The Merger Agreement included, among other matters, the consummation of the following transactions:
(a) | merger (the “Merger”) of Merger Sub with and into Execuserve, with Execuserve being the surviving corporation and wholly-owned by the Company; |
(b) | issuance of an aggregate of 19,915,285 shares (each, a “Merger Share”) of Company Common Stock in exchange for all of the issued and outstanding common and preferred stock of Execuserve (collectively, (the “Execuserve Shares”); |
(c) | issuance of an additional 28,114,495 shares (each, a “Exchanged Debt Share”) of Company Common Stock in exchange for certain outstanding debt of Execuserve in the aggregate principal amount of $647,000 (the “Execuserve Exchanged Debt”); |
(d) | issuance of an aggregate 7,970,220 shares (each, a “Retention Share”) of Company Common Stock to certain employees of Execuserve, including Robinson, who is to receive 3,170,220 Retention Shares, and Rennockl, who is to receive 4,000,000 Retention Shares; Robin Rennockl’s position as Vice President of Sales was eliminated as a cost containment measure effective May 31, 2010. In accordance with the termination agreement, Ms Rennockl fully vested into 1,000,000 shares of the Company Common Stock. The remaining 3,000,000 shares that Ms. Rennockl was to receive as retention shares were cancelled. |
(e) | satisfaction of certain other debt (the “Satisfied Debt”) of Execuserve, including approximately $28,000 owed to Eley relating to charges made on Eley’s personal credit card for Execuserve’s benefit and on a corporate charge card account which Eley had personally guaranteed the payment of all charges on such account; |
(f) | Execuserve retaining Eley as a consultant pursuant to a written consulting agreement; |
(g) | Execuserve retaining Robinson as its chief executive officer and president pursuant to a written Employment Agreement; |
(h) | Execuserve retaining Rennockl as its Vice President of Sales pursuant to a written Employment Agreement; Robin Rennockl’s position as Vice President of Sales was eliminated as a cost containment measure effective May 31, 2010. |
(i) | Eley being elected to the Company’s Board of Directors.
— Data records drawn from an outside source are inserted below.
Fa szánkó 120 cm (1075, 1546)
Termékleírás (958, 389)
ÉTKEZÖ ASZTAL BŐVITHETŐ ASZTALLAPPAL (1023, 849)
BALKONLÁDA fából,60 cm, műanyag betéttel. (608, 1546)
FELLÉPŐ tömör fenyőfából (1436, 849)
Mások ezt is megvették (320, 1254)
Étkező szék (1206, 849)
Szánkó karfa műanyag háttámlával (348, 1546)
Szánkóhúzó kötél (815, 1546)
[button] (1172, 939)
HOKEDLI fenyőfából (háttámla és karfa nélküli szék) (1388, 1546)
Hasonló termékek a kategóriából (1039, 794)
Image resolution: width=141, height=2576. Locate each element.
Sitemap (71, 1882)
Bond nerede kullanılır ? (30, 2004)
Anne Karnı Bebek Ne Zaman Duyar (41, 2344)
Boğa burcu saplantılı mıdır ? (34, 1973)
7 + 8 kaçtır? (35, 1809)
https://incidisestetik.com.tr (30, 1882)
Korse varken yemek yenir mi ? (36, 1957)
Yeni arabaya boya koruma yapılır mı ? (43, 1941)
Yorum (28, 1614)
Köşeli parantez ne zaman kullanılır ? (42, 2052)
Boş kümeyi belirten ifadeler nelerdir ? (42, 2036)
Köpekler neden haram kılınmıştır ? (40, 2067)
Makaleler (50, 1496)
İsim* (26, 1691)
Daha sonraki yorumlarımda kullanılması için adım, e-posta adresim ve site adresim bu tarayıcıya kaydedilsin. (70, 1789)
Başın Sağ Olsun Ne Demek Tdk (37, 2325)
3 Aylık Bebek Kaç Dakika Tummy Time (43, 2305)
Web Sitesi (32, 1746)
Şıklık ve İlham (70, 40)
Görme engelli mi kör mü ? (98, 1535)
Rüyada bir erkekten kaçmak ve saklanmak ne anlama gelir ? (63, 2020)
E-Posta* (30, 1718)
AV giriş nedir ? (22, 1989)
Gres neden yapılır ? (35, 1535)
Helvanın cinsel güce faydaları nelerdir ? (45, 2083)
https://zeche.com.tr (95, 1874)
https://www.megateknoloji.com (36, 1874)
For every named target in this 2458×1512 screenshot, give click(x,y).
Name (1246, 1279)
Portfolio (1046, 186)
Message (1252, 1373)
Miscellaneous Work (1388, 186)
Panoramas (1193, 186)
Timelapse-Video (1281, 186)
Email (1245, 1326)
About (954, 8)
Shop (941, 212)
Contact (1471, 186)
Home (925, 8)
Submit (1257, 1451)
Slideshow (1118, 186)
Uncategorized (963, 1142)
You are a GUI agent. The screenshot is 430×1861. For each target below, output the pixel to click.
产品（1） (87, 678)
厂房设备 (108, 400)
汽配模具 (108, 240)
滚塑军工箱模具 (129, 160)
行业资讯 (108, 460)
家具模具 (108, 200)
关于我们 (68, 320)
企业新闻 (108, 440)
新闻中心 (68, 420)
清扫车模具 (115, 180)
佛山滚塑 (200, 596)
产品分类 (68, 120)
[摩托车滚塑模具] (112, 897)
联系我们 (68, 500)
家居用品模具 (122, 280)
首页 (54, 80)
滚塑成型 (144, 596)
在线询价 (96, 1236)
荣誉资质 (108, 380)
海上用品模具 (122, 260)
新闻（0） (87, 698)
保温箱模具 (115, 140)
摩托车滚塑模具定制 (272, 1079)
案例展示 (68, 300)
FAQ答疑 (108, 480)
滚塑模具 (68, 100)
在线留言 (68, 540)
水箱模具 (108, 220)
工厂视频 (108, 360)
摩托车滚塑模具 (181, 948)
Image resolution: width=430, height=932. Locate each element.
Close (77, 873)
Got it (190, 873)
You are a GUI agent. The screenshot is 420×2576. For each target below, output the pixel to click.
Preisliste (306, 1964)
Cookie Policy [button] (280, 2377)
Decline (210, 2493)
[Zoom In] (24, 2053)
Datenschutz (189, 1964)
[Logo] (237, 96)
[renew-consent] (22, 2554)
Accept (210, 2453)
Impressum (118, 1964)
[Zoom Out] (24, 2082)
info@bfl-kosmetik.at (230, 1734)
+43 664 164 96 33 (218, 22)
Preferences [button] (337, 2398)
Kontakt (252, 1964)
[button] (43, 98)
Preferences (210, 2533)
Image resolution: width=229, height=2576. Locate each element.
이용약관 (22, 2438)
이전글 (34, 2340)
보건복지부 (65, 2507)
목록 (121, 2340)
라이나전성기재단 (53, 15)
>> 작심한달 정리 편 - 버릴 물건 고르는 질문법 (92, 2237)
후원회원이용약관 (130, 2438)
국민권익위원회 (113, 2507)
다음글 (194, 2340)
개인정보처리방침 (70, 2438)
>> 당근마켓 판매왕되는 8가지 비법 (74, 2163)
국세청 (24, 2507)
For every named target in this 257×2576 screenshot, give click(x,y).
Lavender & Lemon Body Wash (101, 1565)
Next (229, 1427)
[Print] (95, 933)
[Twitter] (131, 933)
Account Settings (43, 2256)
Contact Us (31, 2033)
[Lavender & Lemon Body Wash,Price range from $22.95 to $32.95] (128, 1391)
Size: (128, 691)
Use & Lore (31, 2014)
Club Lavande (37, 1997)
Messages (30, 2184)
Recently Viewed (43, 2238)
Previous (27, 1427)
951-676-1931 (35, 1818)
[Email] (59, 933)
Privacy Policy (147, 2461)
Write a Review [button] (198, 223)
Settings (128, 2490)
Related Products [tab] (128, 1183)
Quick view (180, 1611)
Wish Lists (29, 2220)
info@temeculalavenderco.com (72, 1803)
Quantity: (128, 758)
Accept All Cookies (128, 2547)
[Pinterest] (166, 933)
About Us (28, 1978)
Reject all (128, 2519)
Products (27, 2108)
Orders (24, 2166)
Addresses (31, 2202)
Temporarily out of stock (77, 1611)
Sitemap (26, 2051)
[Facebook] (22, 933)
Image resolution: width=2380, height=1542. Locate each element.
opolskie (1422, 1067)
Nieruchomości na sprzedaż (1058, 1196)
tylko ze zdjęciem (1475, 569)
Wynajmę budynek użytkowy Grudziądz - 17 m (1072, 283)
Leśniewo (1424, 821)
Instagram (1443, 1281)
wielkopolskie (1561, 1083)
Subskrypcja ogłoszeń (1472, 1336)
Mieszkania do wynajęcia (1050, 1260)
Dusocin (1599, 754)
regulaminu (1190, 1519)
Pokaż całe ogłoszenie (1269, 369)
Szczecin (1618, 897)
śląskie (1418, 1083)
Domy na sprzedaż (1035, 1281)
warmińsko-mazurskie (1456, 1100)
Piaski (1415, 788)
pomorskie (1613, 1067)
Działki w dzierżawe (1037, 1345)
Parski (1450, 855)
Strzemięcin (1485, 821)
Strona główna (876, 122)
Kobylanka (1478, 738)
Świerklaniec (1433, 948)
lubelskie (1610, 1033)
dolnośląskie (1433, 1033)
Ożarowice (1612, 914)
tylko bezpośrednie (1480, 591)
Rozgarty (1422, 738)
On June 14, 2010, the Company accepted a written resignation of Ely from his position as a director of the Company. |
(j) | all of the Merger Shares, Exchanged Debt Shares and Retention Shares being subject to lock-up arrangements pursuant to which each of the recipients of such shares would be entitled to sell or otherwise dispose of up to 25% of the shares such recipient received beginning six months following the effective date of the Merger, up to 50% of the shares such recipient received beginning twelve months following the effective date of the Merger, up to 75% of the shares such recipient received beginning eighteen months following the effective date of the Merger and all of the shares such recipient received beginning 24 months following the effective date of the Merger. |
The Merger became effective on February 9, 2010. As a result of the Merger’s effectiveness, among other matters, (i) the Company became obligated to issue all of the Merger Shares, Exchanged Debt Shares and Retention Shares, (ii) the Company tendered payment in full against the Satisfied Debt, (iii) Execuserve retained Eley as a consultant, Robinson as its Chief Executive Officer and President and Rennockl as its Vice President of Sales. The Eley consulting agreement was mutually terminated effective May 31, 2010. On June 15, 2010, Execuserve Corp entered into an Independent Sales Representative Agreement with EPC, LLC, a Virginia limited liability company of which Eley is a principal member, (iv) the Execuserve Exchanged Debt was satisfied, and (v) Eley became a member of the Company’s Board of Directors.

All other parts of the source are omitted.